Yesterday, on the seventh day of the cessation of hostilities, I got a call from a friend. "Are you seeing what's happening in Syria." I had purposefully avoided Facebook that day. I needed a mental break. I didn't want to read about the forced starvation of over half a million Syrians or the continued use of chemical weapons on civilians. Nor did I want to see pictures of dismembered women being dug out after an aerial strike or videos of dead children washed onto Turkish and Greek shores as they sought to escape and rebuild a life somewhere in Europe.
When I opened my Facebook feed, though, I was shocked by what I saw; shocked in a good way and in a way that I hadn't been shocked in years. Picture after picture and video after video of Syrians protesting from as far south as Busrat al Sham (Daraa) to as far north as Azaz (Aleppo). Thousands of Syrians from over 100 locations throughout Syria adorning the green revolution flag and chanting, indeed demanding the overthrow of the regime. Men, women and children who had undoubtedly lost everything from their loved ones to their homes to the livelihoods to even their futures were swaying to the songs of the revolution. Flags meters long intertwined between the demolished buildings in Jobar (Damascus countryside) and the bombed out squares of Muarat al Numan (rural Idlib).
Women chanting and frail men dancing, reminding the world that they had not given up on the revolution. The Assad regime had sought to bomb and starve these people to submission - to force them to forget their demands of a life of dignity and to instead be subdued by the most basic human needs for bread and water. But the regime failed. Syrians had not once shifted their focus from the bull's eye - the toppling of Assad and his despotic regime.

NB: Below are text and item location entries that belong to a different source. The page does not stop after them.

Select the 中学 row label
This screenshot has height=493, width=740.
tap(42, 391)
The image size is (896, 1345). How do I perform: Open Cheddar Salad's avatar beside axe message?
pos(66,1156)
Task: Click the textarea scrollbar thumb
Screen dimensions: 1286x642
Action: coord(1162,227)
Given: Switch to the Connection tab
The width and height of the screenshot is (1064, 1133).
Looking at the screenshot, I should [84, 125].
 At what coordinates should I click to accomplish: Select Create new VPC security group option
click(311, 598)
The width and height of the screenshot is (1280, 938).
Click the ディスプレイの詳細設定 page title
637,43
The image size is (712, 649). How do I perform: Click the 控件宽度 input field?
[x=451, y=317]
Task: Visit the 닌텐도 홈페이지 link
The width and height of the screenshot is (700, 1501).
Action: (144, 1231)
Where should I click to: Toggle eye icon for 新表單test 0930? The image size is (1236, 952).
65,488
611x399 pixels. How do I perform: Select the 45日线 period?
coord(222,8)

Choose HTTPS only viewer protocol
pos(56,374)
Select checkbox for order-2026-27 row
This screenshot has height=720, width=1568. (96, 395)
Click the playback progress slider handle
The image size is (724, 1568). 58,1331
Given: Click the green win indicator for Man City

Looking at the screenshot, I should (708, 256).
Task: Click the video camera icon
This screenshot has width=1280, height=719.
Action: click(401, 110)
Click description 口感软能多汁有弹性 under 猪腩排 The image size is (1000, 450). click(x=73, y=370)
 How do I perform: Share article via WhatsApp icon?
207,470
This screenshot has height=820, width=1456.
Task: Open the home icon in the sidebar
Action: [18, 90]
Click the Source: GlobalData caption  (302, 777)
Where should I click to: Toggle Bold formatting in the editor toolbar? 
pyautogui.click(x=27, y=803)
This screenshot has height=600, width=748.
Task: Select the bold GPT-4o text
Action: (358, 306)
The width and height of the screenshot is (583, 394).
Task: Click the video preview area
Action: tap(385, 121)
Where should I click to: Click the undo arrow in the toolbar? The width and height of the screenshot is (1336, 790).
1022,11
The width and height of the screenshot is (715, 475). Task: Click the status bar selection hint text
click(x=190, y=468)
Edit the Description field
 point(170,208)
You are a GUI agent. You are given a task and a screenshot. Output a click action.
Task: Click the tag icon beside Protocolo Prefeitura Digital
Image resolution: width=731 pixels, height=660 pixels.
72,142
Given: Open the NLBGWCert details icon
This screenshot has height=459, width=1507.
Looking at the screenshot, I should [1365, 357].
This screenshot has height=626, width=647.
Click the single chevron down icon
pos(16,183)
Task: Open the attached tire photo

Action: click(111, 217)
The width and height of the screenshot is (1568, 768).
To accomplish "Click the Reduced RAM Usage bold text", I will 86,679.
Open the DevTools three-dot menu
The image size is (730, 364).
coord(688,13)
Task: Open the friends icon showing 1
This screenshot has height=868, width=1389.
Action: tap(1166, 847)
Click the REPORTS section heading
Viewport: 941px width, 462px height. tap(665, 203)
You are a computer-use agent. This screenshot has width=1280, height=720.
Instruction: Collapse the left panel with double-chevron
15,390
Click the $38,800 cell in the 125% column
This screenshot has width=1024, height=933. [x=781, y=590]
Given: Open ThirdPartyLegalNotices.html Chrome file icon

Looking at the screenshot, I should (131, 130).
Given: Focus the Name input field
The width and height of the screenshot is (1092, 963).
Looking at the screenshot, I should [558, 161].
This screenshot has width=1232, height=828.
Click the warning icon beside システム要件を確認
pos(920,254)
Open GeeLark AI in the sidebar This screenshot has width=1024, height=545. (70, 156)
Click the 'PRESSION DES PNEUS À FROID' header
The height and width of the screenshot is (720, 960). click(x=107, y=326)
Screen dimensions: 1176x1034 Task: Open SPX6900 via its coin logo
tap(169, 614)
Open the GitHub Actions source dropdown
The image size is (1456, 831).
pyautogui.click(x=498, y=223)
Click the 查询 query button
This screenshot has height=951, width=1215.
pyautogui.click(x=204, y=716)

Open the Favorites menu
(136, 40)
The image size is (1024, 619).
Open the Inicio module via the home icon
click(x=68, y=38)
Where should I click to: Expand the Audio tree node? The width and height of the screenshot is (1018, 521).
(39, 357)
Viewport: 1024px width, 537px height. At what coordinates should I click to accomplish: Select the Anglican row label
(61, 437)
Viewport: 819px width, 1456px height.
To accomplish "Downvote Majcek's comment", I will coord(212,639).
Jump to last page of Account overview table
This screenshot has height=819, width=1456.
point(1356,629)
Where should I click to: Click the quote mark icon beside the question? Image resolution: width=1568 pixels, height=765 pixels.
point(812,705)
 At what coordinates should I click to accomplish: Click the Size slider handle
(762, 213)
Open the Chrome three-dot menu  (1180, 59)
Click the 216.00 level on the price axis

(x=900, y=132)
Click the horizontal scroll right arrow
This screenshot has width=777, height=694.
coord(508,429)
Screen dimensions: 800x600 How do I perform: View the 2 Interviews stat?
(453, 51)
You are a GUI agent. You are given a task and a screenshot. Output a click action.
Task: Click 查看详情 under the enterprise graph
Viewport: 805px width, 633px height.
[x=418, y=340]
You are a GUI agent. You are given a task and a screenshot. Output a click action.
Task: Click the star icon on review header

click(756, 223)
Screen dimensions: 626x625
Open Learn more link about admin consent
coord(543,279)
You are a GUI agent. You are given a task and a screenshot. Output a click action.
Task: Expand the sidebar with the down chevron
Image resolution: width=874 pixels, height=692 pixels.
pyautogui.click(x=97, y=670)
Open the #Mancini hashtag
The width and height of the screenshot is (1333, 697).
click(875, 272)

In seeing the images, I understood why Assad was willing to burn down the country to stay in power. Anything short of unrelenting savagery would mean that the Syrian people would continue to rise up and demand his overthrow. Indeed, only a few days of lull after half a decade of unimaginable brutality and the Syrian people were once again out on the streets as they had been in 2011. And in their hands, they carried the messages of the revolution. "Our peaceful revolution is still in progress until toppling of Assad and imposing justice all over Syria." "2011-2012-2013-2014-2015-2016 and we still want freedom." "It is a revolution, not a civil war." "Long live Syria, down with Assad." "Before these people, you have no option but to leave." "Revolution is a conviction and a conviction cannot be killed."
Yesterday, I was assured that the revolution still exists. And until every Syrian is killed, until their cities are fully decimated and emptied of their inhabitants and their bodies are covered in white shrouds, the Syrian revolution will remain alive.